## Selected excerpt
╭──

The idea for Ascendant came from a character Sam (Co-writer/Producer) and I had written in another script called Seeder. We wanted to explore the characters past and ended up finding him in this abandoned Greyhound track. After that the ideas started rolling in. We do a lot of talking about the tone and the world before we start writing the story usually, then when we have that all figured out we’ll write an outline and move onto the script.

Ascendant is shot on an ambitious location, a greyhound track. Why did you feel you had to shoot there? Were there any obstacles?

When we started writing we had already locked a location for the greyhound track and weren’t really worried at all. The difficulty at first was actually scouting the interior locations, we found it very difficult to find any hall locations that fit the style of the film and we were hunting for almost a year to find the right place. In the end we found something and then the out of nowhere the Greyhound Industry was banned in NSW. This basically put the project on halt, as the Greyhound Track location was no longer willing to have us due to all the controversy in the media. After a while the ban was lifted and we were able to figure something out with the track but it came with a lot of compromises and intense scheduling limitations.

╰──

## Extracted information
╭──

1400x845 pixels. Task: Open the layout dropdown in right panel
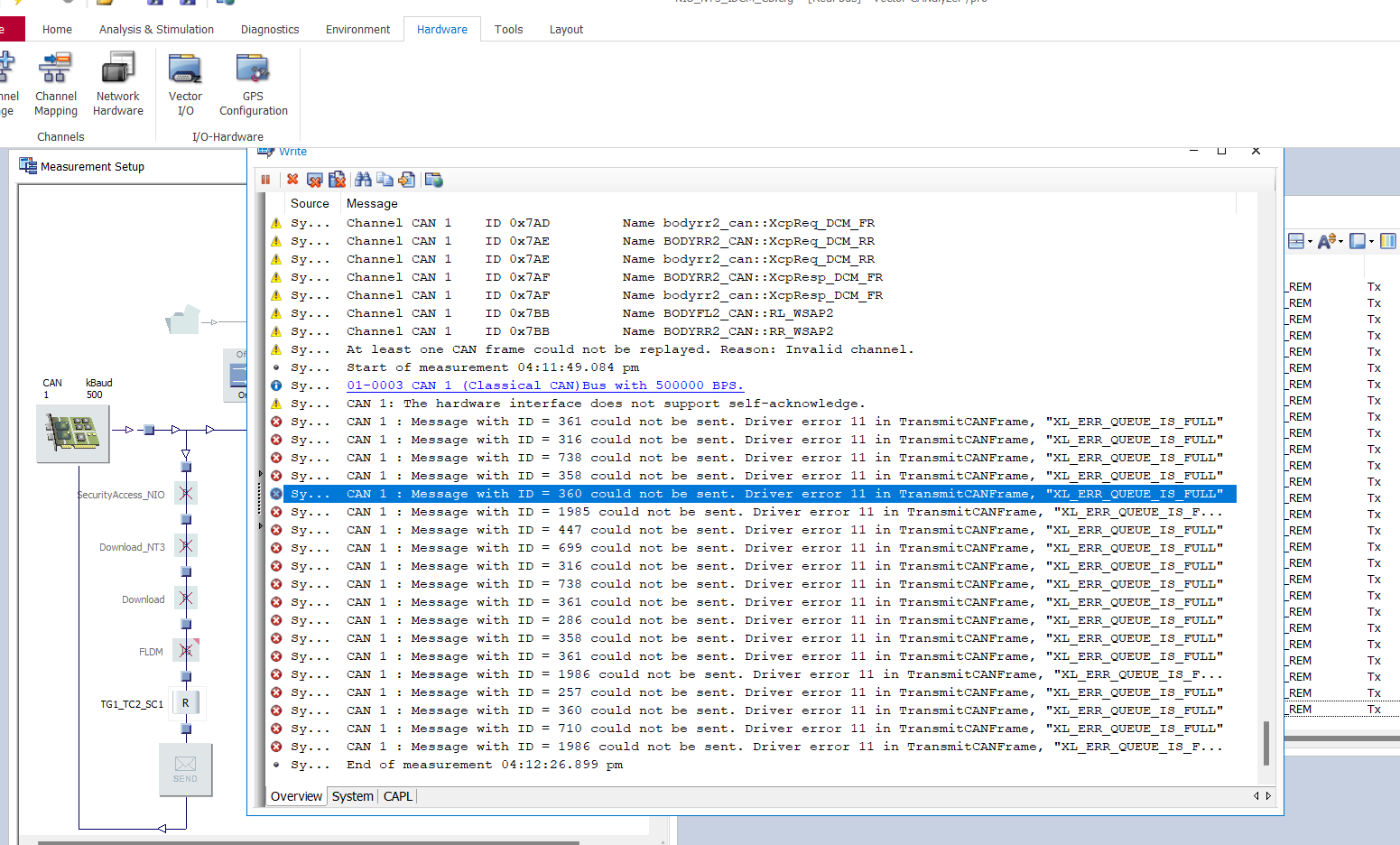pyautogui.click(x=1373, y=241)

╰──
╭──

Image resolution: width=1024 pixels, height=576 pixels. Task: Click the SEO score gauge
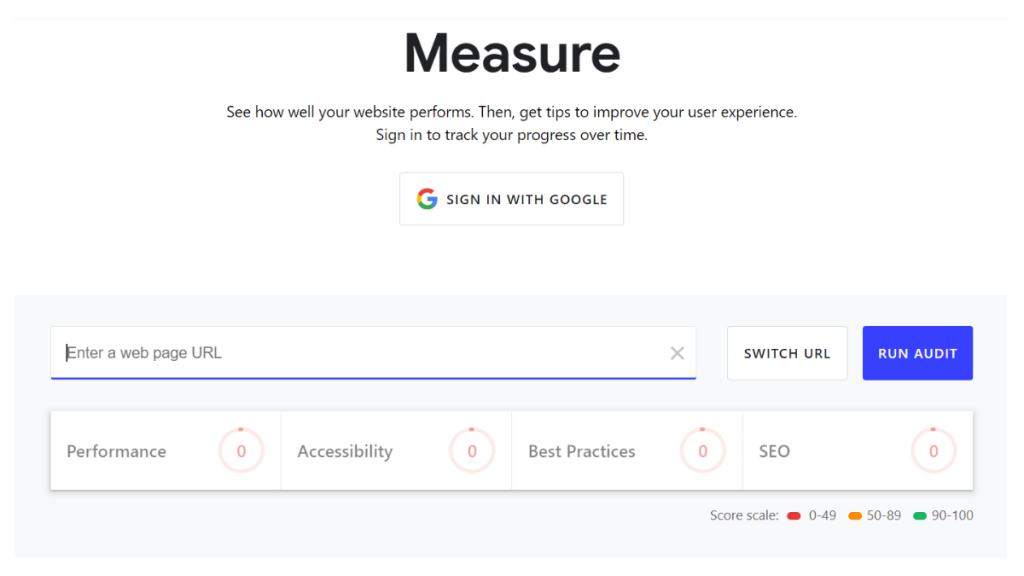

╰──

## What to do
Set down the entire interview excerpt about the film Ascendant, word for word, from its first sentence to its last.

## Solution to this exercise
The idea for Ascendant came from a character Sam (Co-writer/Producer) and I had written in another script called Seeder. We wanted to explore the characters past and ended up finding him in this abandoned Greyhound track. After that the ideas started rolling in. We do a lot of talking about the tone and the world before we start writing the story usually, then when we have that all figured out we’ll write an outline and move onto the script.

Ascendant is shot on an ambitious location, a greyhound track. Why did you feel you had to shoot there? Were there any obstacles?

When we started writing we had already locked a location for the greyhound track and weren’t really worried at all. The difficulty at first was actually scouting the interior locations, we found it very difficult to find any hall locations that fit the style of the film and we were hunting for almost a year to find the right place. In the end we found something and then the out of nowhere the Greyhound Industry was banned in NSW. This basically put the project on halt, as the Greyhound Track location was no longer willing to have us due to all the controversy in the media. After a while the ban was lifted and we were able to figure something out with the track but it came with a lot of compromises and intense scheduling limitations.